Kirkus gave the novel, American Heart, by Laura Moriarty, a starred review. Then, because of criticism, Kirkus revoked it. I have not read the novel, and am not arguing whether it should have been given a star–or even a good review–based on its merits. Perhaps it is a badly written effort and should not have been given a star at all. I leave that to others. (Moriarty may or may not have done a decent or bad job of presenting Muslim characters, and I’d be fine with someone who read the book attacking it on the basis of how Muslims were presented.)
What concerns me is the reasons Kirkus has stated for revoking the star. Apparently, when asked if the book’s star was revoked explicitly and exclusively because it features a Muslim character seen from the perspective of a white teenager, Kirkus’s editor-in-chief Claiborne Smith stated, “Yes.” (See Kirkus Editor-in-Chief Explains Why They Altered That American Heart Review) This, after commenters’ attacks that the novel was promoting a “white savior” narrative.

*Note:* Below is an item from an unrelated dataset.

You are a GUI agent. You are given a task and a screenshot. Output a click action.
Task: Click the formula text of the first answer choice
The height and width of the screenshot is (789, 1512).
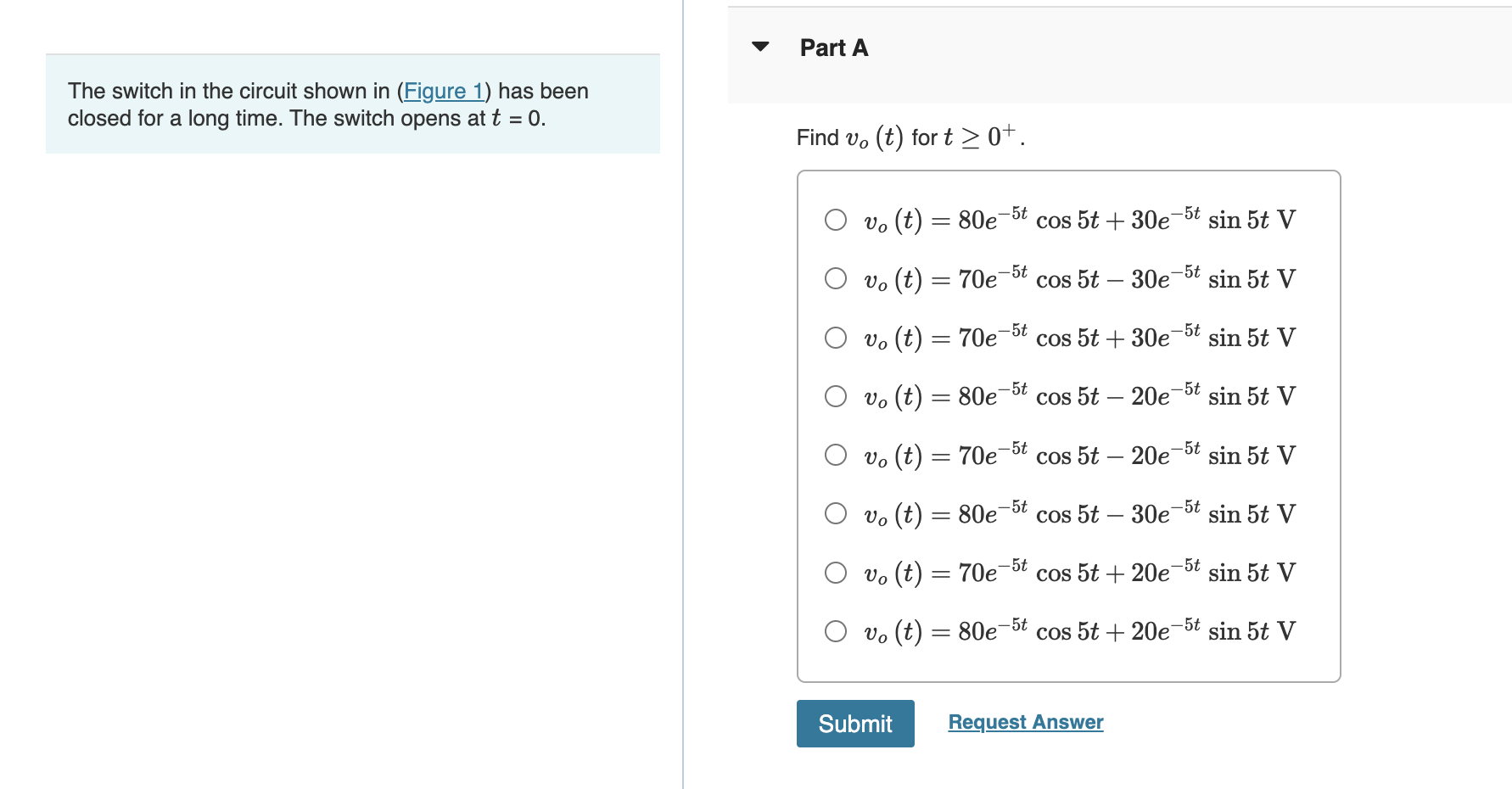pos(1079,221)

Noting that she’s being attacked for having a “white savior” protagonist, Moriarty states that if she’d written it from the Muslim woman’s point of view, she would have been attacked as “appropriating another’s culture,” and that what’s really being said is don’t even dare to write about anyone’s culture but your own.
This narrowing of fiction and who is “allowed” to write what has been going on for a long time, and frankly, for a large part, I have felt that American writers in particular bow to this restriction, and so we end up with mediocre “write what you know” literature rather than, “know what you write” literature.
As a writer, that leaves me in despair. If this is where we are in the writing of fiction–certainly in what is favored in the publishing of fiction–perhaps writing science fiction/fantasy/speculative fiction with no connection to any ethnic group existing on earth may now be the only way to go for a writer’s freedom. It’s that, or just stop writing.